Identify all lines of the data containing the string "vers" and copy them.

▬▬▬▬▬▬

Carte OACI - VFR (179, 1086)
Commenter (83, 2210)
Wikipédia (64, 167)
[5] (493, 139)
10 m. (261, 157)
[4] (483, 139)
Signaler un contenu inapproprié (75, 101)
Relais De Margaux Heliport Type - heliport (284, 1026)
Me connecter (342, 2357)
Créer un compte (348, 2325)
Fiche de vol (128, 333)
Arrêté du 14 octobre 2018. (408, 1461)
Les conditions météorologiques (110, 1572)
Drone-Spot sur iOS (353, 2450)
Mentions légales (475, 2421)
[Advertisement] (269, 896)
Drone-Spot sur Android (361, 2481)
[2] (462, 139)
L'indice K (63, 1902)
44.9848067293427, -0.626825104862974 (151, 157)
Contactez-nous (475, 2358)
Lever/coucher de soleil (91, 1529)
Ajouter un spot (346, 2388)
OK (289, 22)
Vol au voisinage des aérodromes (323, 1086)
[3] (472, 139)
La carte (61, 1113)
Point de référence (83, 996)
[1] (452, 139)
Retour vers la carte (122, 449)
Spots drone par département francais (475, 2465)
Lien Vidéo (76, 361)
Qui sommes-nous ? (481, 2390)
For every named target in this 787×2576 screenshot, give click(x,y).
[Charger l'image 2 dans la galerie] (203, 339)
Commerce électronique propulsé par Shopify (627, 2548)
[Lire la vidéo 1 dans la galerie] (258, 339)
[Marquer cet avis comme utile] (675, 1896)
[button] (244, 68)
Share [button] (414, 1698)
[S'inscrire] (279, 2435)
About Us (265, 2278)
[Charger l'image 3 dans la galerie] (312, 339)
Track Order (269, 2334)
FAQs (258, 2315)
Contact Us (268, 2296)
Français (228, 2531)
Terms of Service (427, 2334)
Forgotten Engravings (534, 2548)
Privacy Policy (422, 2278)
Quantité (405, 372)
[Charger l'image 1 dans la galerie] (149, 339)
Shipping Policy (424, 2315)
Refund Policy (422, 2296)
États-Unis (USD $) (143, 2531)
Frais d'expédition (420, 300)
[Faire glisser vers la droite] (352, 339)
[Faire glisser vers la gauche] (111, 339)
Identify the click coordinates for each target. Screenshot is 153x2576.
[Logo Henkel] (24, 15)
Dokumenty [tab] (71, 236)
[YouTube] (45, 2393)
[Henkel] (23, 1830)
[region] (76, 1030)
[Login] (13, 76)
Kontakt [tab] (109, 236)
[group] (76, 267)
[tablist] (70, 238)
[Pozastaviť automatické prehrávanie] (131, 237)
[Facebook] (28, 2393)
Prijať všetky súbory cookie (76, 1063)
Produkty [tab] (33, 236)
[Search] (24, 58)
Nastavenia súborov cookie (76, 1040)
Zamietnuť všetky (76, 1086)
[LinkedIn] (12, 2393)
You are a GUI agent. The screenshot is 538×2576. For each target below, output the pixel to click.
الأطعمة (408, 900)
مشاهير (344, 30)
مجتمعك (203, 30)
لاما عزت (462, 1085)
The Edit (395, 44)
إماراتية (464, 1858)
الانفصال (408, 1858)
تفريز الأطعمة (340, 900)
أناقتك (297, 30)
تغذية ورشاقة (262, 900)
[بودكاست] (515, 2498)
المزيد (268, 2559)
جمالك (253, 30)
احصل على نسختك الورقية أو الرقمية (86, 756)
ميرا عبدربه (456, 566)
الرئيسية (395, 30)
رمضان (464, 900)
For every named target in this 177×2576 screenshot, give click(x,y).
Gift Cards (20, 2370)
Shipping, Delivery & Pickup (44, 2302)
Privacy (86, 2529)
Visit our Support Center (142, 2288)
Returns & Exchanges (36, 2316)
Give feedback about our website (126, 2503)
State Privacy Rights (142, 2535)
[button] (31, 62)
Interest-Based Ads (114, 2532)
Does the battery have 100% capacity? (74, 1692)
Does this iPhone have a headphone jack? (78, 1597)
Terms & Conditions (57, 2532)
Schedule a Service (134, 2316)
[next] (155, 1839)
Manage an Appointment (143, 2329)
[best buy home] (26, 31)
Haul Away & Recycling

▬▬▬▬▬▬

> Answer space:
Retour vers la carte (122, 449)
[Faire glisser vers la droite] (352, 339)
[Faire glisser vers la gauche] (111, 339)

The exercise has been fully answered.